Orleans Planning Board members on June 23 discussed a draft rewrite of the town's parking regulations that planners say will simplify the zoning bylaw, clarify minimum parking sizes, and import more prescriptive landscaping requirements.
Elizabeth Jenkins, Orleans assistant director of planning and community development, told the board the packet included a redline version of a zoning bylaw article addressing accessory off‑street parking and that underlined text in the draft is new while redlined text is proposed removal. "We're trying to create a cleaner bylaw that's easier to read, align a table of minimum parking requirements with our use table, and bring in more specific landscape and buffer requirements," Jenkins said.
The draft replaces an unconventional existing metric (a 300 sq ft-per-space rule) with a straightforward 9‑by‑18‑foot parking space and a 12–24‑foot drive‑aisle standard; planners said this clarifies how spaces and aisles should be measured.
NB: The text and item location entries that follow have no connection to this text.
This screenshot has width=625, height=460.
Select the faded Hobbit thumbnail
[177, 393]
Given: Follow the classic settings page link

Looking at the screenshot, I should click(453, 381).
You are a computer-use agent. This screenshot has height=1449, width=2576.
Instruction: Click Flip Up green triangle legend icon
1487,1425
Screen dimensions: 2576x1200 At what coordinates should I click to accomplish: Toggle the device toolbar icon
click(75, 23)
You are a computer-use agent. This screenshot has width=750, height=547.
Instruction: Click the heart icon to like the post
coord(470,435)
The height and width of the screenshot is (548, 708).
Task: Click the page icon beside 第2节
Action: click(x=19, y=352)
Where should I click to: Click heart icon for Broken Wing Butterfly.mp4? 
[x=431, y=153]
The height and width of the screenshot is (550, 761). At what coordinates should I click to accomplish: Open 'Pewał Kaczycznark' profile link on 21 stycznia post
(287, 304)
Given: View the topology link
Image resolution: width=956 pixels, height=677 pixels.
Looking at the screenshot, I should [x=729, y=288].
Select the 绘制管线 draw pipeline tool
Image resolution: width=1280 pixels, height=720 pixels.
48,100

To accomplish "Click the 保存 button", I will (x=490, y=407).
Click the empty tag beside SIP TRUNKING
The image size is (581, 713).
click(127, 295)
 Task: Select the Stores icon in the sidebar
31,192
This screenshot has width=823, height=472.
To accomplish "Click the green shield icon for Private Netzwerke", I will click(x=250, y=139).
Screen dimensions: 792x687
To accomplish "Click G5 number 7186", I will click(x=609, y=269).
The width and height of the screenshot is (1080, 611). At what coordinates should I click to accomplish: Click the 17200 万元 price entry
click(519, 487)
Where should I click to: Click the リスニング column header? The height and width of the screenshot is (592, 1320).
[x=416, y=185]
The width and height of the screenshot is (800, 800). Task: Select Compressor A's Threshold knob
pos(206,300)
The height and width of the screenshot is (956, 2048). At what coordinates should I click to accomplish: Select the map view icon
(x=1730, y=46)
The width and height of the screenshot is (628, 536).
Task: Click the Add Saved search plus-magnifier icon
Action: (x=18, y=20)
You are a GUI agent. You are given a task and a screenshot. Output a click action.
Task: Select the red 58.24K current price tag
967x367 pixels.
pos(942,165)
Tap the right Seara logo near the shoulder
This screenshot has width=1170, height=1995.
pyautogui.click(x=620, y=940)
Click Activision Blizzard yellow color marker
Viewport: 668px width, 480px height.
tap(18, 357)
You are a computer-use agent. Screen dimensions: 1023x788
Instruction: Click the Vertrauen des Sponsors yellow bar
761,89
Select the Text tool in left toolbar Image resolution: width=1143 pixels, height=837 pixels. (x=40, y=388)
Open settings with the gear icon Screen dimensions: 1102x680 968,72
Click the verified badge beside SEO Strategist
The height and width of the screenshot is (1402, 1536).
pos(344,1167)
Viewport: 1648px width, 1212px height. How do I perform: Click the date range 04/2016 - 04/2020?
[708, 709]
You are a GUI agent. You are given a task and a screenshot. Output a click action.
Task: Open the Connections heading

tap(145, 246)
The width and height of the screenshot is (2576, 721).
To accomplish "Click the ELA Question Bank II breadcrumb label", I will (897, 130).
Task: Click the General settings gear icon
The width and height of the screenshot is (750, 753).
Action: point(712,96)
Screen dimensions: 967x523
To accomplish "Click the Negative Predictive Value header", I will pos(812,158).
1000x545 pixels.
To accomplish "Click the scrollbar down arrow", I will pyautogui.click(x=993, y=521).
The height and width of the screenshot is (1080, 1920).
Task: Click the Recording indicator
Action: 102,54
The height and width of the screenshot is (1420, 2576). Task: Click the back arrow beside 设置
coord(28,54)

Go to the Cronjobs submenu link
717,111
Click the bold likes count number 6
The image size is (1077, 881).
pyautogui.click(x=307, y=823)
Jenkins also said many commercial uses would be governed by clear minimums (for example, one parking space per 250 square feet for certain offices) and that the restaurant standard the team is testing would be roughly one space per four seats for venues under about 100 seats.
Vice Chair Debbie Oaks welcomed the cleaner presentation but urged the board to build more flexible shared‑parking language for the Village Center so existing buildings and public lots can be used efficiently. "We have way too many parking lots that are empty most of the time," Oaks said, arguing the code should facilitate collaborations to reduce unused asphalt and support walkability.
Oaks also flagged medical offices as a special case. The draft treats them like conventional offices (one space per 250 square feet), while the board's prior practice used ratios tied to exam rooms (about 3.5 spaces per exam room). Oaks pointed to a local rehab center of roughly 4,000 square feet that currently provides far more than the draft would require as an example of why medical uses might need distinct treatment.
Staff proposed a public engagement plan to gather targeted feedback before formal hearings: a set of small focus groups in July and August (businesses, builders, overlay stakeholders), followed by broader distribution and public hearings anticipated in September. Jenkins said the Board of Appeals would also be given a new special‑permit pathway to modify parking standards where a strict numeric standard is impractical.
The board did not vote on the amendments at the June 23 meeting; members asked staff to refine language on shared parking and medical offices and to run the focus groups so public hearing drafts are informed by stakeholder feedback. The planning staff expects to present revisions and start public hearings in September.